For these reasons, we decline to exercise our discretion to reconsider the decision.
DECISION OF MEMBER BRUCE BUDD, MAY 31, 1996
I dissent from the majority decision and would grant the request for reconsideration.
In this case, the Pay Equity Office investigated a complaint, could not effect a settlement and issued an Order dated April 22, 1993. After considerable time, several communications from employees that no pay equity plan reflecting the Order had been completed and as a result of her own investigation, the Review Officer referred the matter to the Tribunal for enforcement of the Order. Thereafter the Employer filed its application to revoke the Order.
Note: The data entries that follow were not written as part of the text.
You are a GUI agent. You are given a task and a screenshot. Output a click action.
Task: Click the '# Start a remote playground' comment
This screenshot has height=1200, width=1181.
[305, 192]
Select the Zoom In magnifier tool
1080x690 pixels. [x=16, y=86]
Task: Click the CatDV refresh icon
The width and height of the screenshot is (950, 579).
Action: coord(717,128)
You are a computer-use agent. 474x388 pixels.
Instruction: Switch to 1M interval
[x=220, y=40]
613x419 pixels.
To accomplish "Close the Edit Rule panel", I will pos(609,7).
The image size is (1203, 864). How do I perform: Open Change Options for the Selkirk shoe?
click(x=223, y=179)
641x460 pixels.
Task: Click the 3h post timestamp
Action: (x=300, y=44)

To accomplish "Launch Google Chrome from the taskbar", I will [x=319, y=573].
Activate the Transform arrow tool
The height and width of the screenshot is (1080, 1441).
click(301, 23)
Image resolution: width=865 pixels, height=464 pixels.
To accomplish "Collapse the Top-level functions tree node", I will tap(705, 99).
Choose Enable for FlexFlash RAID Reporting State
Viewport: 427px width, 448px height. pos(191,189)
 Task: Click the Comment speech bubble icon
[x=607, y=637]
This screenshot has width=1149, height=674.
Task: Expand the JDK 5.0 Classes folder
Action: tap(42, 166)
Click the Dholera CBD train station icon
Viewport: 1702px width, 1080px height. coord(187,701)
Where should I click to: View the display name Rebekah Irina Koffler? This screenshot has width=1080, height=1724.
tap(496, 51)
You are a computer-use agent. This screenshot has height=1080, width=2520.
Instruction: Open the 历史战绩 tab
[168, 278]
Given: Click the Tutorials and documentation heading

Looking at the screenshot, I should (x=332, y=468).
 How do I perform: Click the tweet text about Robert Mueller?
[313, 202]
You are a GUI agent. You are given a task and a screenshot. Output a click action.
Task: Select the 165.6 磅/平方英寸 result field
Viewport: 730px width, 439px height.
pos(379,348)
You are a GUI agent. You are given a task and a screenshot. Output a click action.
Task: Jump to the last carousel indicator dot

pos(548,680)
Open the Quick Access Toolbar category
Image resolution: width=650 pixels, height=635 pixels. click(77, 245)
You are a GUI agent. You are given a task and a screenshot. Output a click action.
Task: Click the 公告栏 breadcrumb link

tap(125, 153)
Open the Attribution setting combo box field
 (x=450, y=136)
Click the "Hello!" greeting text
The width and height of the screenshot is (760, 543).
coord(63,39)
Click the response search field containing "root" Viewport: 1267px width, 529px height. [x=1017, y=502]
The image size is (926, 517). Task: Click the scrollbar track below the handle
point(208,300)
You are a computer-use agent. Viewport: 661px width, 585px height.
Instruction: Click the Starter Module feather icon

Both applications were to be heard concurrently, with the PEO having standing as a party in the hearing as a result of its application under s. 24 for enforcement of its Order. However, the Office agreed not to seek enforcement pending the outcome of the parties’ application to have the matter adjudicated on its merits. The day before the hearing was to begin the negotiating parties reached a settlement and, without informing the Office, requested that the Tribunal accept their settlement as binding under s. 25.1. No adjudication on the merits ever occurred.
In its original decision the majority, referring to the Office, said; "when it advised the parties in writing that it would not be seeking standing, as reflected in the Pre-Hearing Memorandum, the Office was indicating that it did not see itself entitled to automatic party status..."(paragraph 31). In my view this overstated the position of the Office and put them in the position where a decision to facilitate the hearing process disentitled them to the right to be heard.
I believe that the majority decision was a denial of the PEO’s right to participate in the hearing and, as such, was an error in law meeting one of the tests for reconsideration. Therefore, I would grant this request.